# Consegne
(a) Restituisci senza modifiche il passo del brano su economia ed energia in provincia di Savona che va da "Nessuno butta via" fino a "Power di Vado?" incluso.
(b) Riprendi il brano su economia ed energia in provincia di Savona e proseguilo dopo l'ultima frase riportata.

# Brano del documento
★ ★ ★ ★ ★

IL RAPPORTO tra economia ed energia è, in
provincia di Savona, particolarmente stretto. Produzione,
catena logistica e grandi utilizzatori riuniscono attività
che valgono duemila posti di lavoro e un fatturato annuo
intorno ai 2 miliardi di euro.
«Possiamo farne a meno?» si chiede, con tante scuse alla
retorica, il direttore dell'Unione Industriali, Luciano
Pasquale.
Nessuno butta via qualcosa che vale, ma il problema è un
altro: qui si vuole aumentare la produzione bruciando
dell'altro carbone alla Tirreno Power di Vado?
«Certo, ma mi si deve spiegare perché se un'azienda propone
di potenziare la produzione riducendo l'inquinamento e
impegnandosi a fondo nello sviluppo delle fonti rinnovabili,
bisogna comunque sbarrarle la strada».
Forse perchè non si fidano, oppure pensano che sia una
promessa da marinaio, che è impossibile migliorare
l'ambiente bruciando più carbone?
«Se qualcuno sostiene che si può diminuire l'impatto, il
buon senso imporrebbe di andare a vedergli le carte. Anche
perché l'unico comportamento alternativo coerente sarebbe
quello di chiedere un inquinamento zero, ovvero la chiusura
di ogni attività. E allora torniamo da capo: questa è una
cosa che possiamo permettercI? Non dico Quiliano o Vado,
dico l'Italia. Può permetterselo?»
Però anche mettendo assieme tutto il buonsenso e la
comprensione del mondo, chi accetterebbe di farsi carico dei
problemi dell'Italia senza la sicurezza di averne una
contropartita?
"Tirreno Power ha presentato un progetto integrato di
notevole spessore, inaugurando una via italiana all'energia
sostenibile: con i risparmi generati dall'uso del carbone si
possono adottare le migliori tecnologie e finanziare i
programmi eolici, solari, idroelettrici. Tutte belle idee,
ma per dargli forza e sostanza servono grandi risorse che
possono essere generate solo producendo energia a costi in
linea con quelli dei concorrenti europei".

★ ★ ★ ★ ★

# Dati forniti
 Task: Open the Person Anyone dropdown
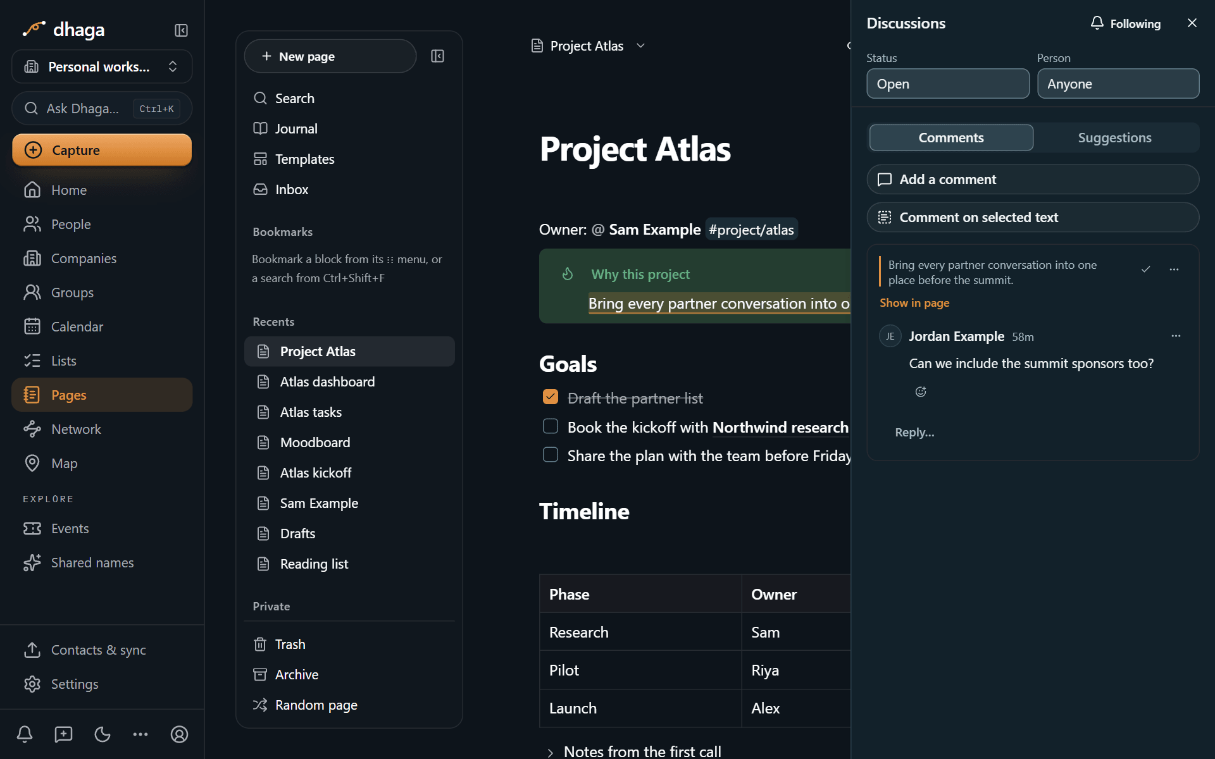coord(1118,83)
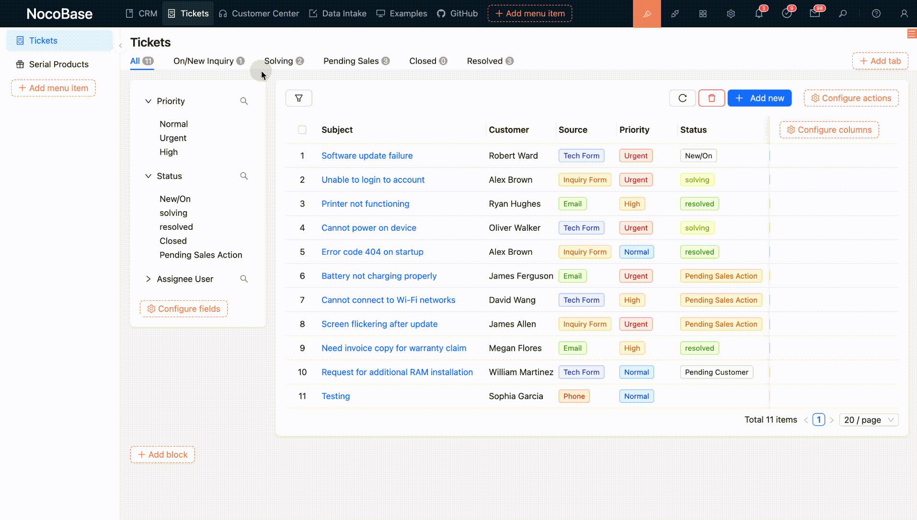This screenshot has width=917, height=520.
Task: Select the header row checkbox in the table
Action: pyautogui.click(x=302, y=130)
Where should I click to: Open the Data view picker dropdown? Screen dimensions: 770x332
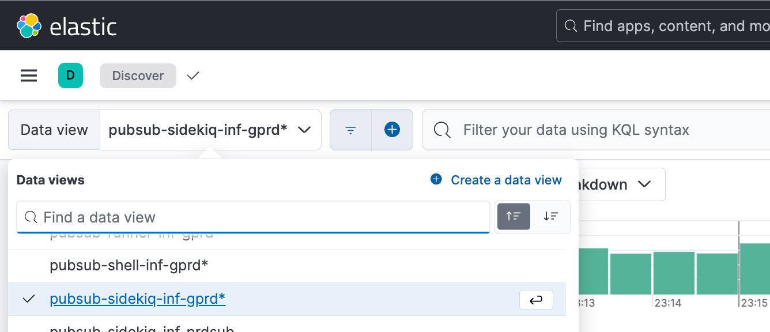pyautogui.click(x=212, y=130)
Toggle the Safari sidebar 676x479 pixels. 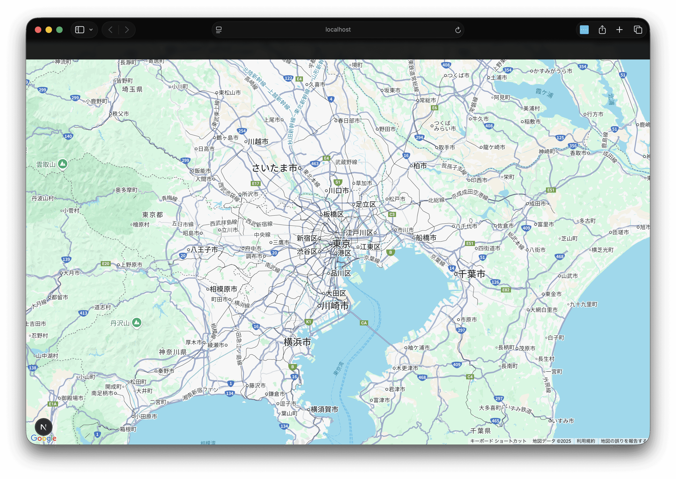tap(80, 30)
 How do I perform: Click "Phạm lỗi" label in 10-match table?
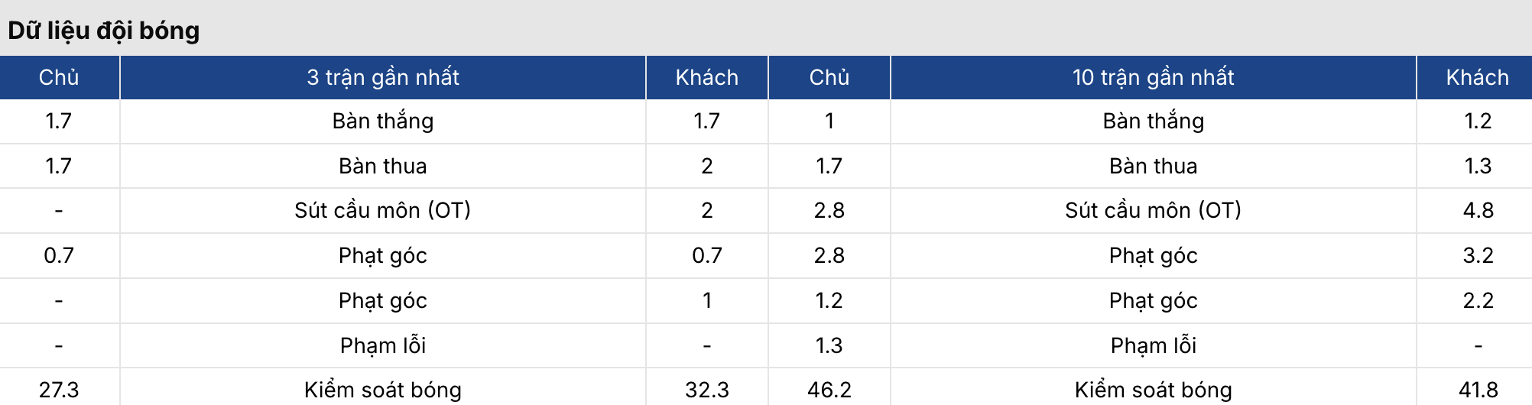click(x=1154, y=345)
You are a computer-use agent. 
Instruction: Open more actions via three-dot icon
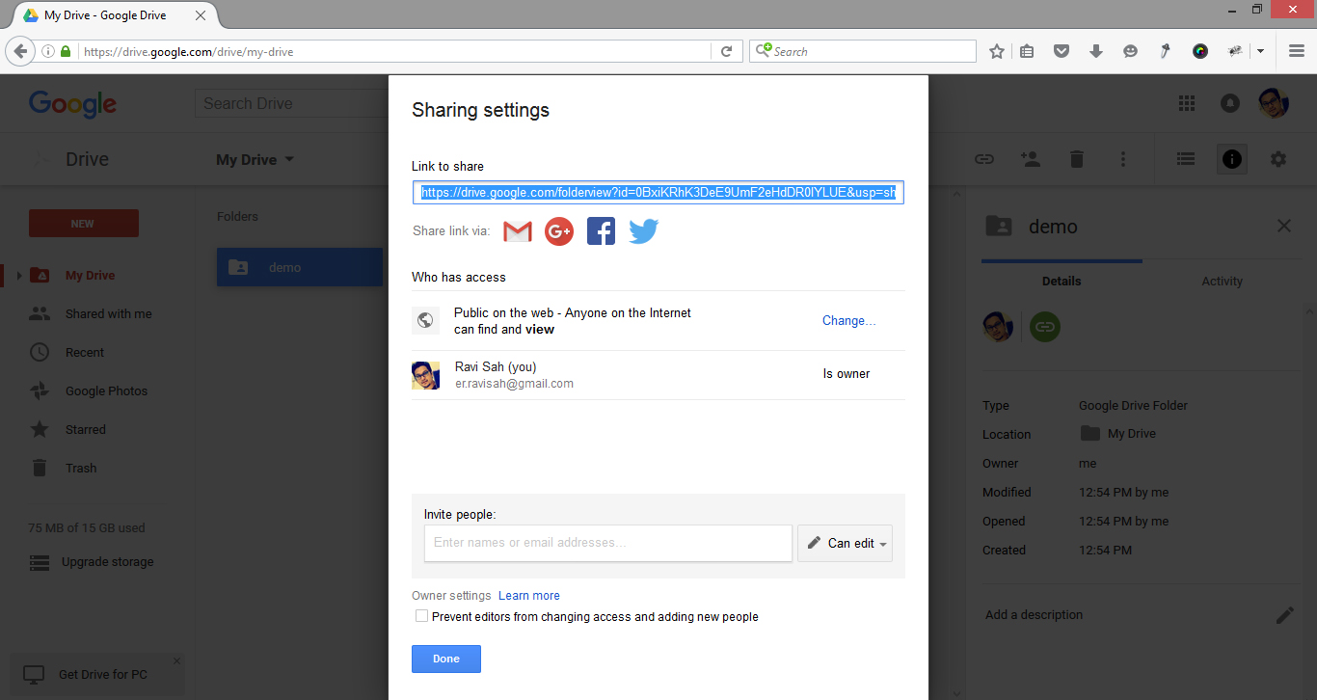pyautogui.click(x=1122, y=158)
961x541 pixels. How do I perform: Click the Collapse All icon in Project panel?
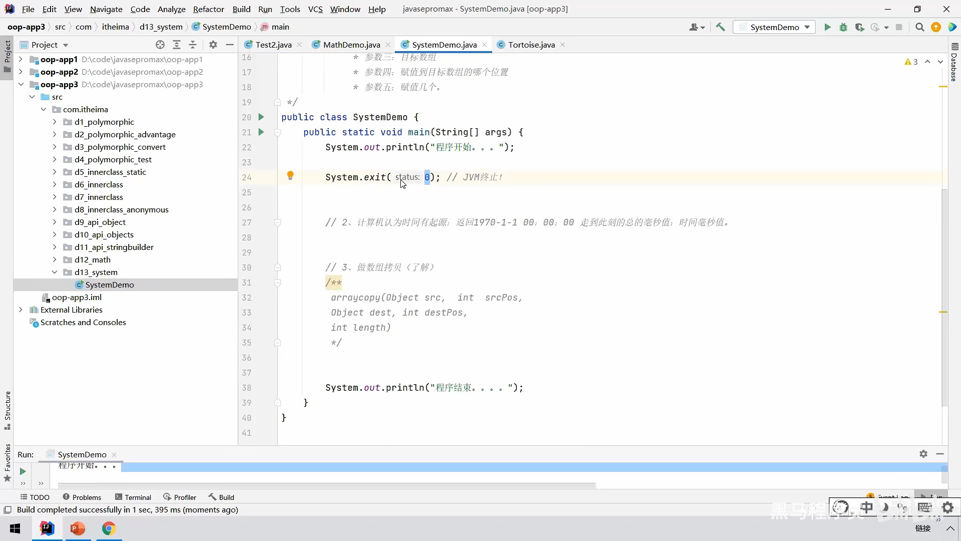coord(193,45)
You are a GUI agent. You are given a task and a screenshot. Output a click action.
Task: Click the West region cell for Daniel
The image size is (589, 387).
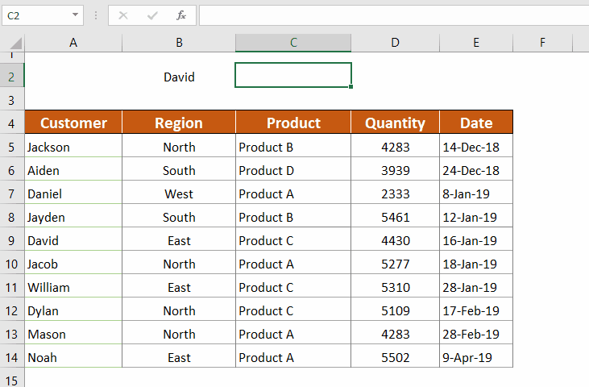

★ ★ ★ ★ ★

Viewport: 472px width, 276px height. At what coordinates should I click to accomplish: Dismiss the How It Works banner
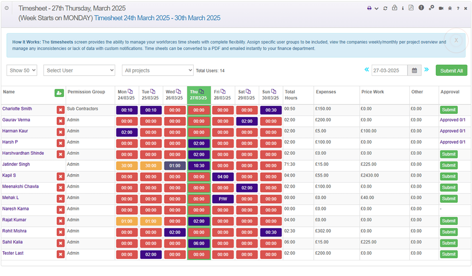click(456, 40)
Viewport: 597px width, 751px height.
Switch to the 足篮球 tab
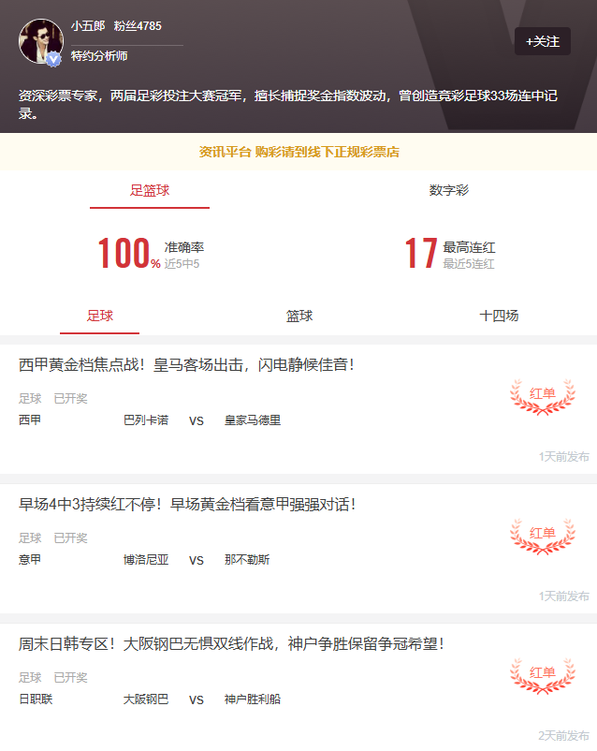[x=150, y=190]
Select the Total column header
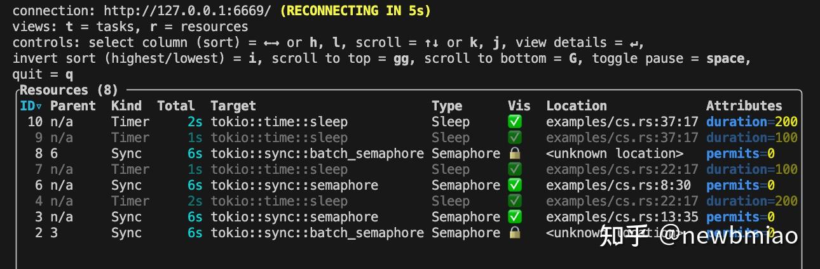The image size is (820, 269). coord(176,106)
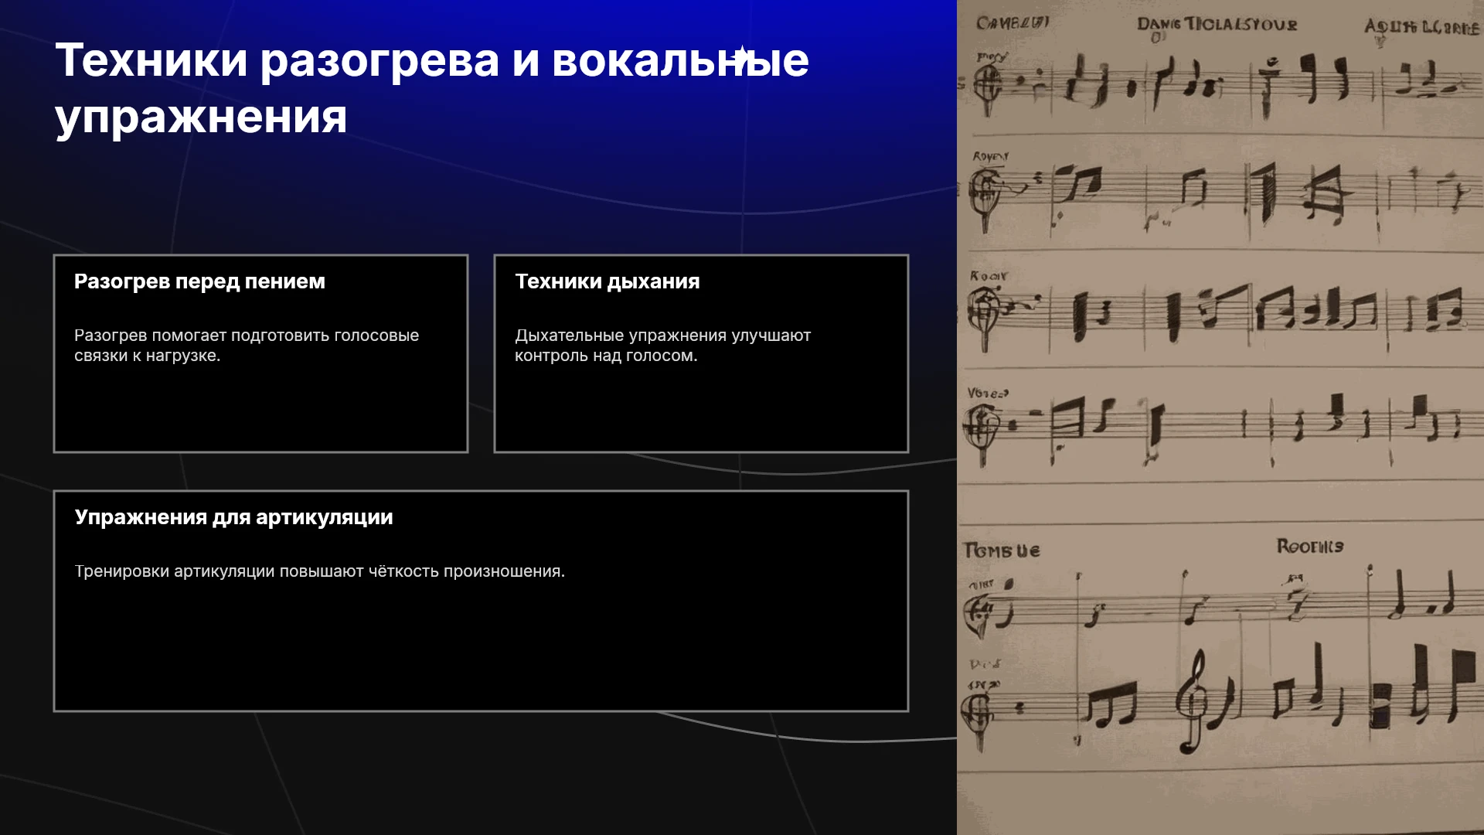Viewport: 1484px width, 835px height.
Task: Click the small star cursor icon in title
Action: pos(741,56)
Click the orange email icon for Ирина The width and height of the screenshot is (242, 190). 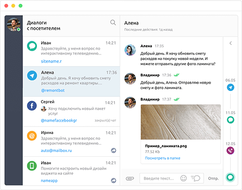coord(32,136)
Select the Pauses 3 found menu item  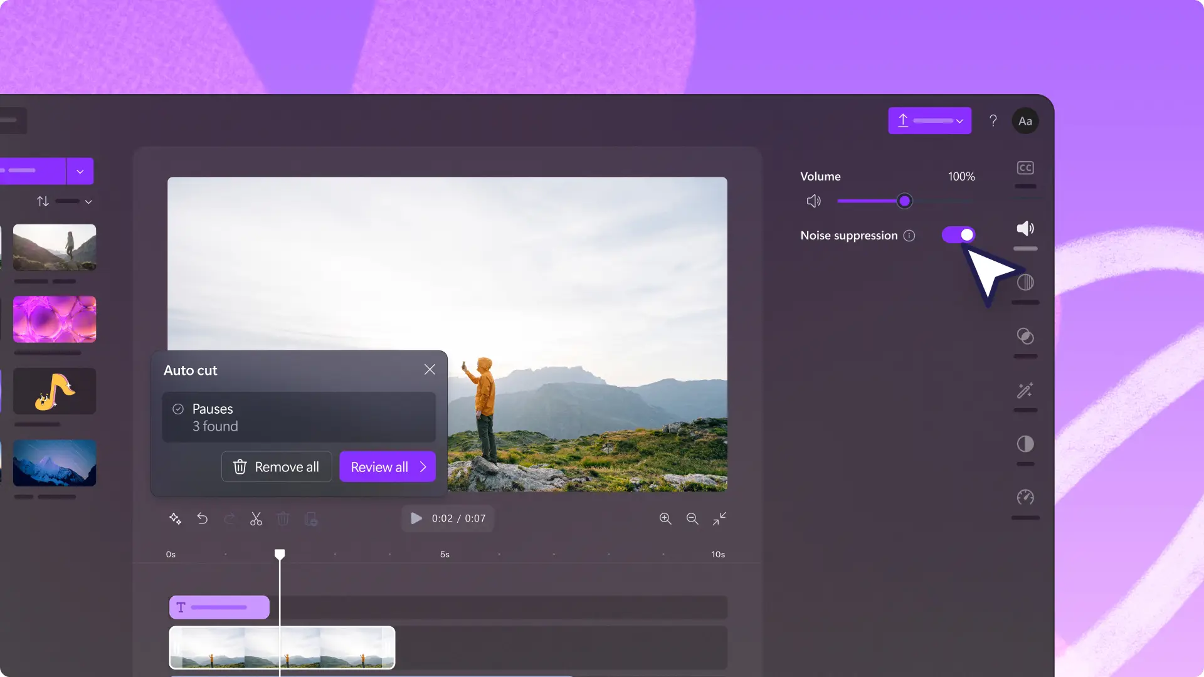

★ ★ ★ ★ ★

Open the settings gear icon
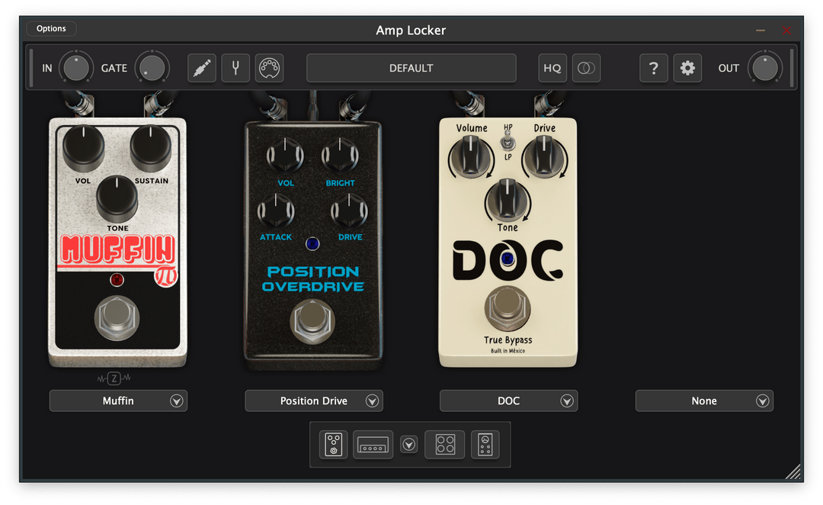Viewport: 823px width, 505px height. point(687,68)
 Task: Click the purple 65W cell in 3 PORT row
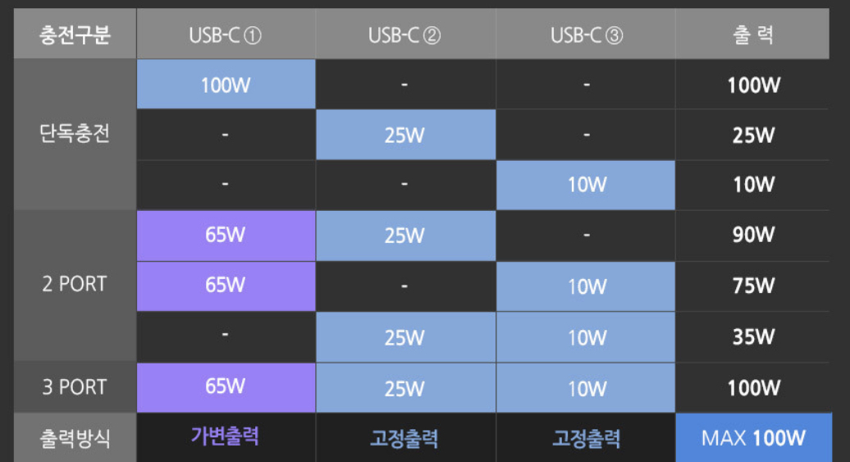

★ ★ ★ ★ ★

# Risposte alle consegne
(a)
Nessuno butta via qualcosa che vale, ma il problema è un
altro: qui si vuole aumentare la produzione bruciando
dell'altro carbone alla Tirreno Power di Vado?

(b)
Che però sull'innovazione e la ricerca sono un passo avanti
a noi?
"Guardi, se oggi la Francia e la Germania possono fare della
filosofia sulle fonti rinnovabili è perché hanno alle spalle
una l'energia nucleare, l'altra l'energia del carbone. Noi
bruciamo nelle centrali il metano, che è un po' come fare il
bagno nel latte d'asina, e se ci manca questo andiamo a
comprarci i chilowattora francesi o quelli tedeschi.
Dobbiamo uscire da questa spirale. E non avendo materie
prime dobbiamo essere creativi e nello stesso tempo stare
attenti a non dipendere solo da pochi fornitori".
Resta il fatto che non può farsene carico solo Savona, che
qualche miliardo di chilowattora già li produce?
"Sì, ma questo è un discorso che non ci porta da nessuna
parte. In Italia qualcuno deve farsi carico dell'Alta
velocità, qualcun altro degli inceneritori, delle
discariche, delle basi militari, delle antenne e così via.
Si può fare se ognuno accetta la propria quota di disagio, e
se chi non ha questi disagi accetta di pagare qualcosa di
più".
Vale a dire che si può pensare ad uno sconto per chi invece
l'energia la "esporta"?
"Il territorio deve avere dei benefici, questo è chiaro.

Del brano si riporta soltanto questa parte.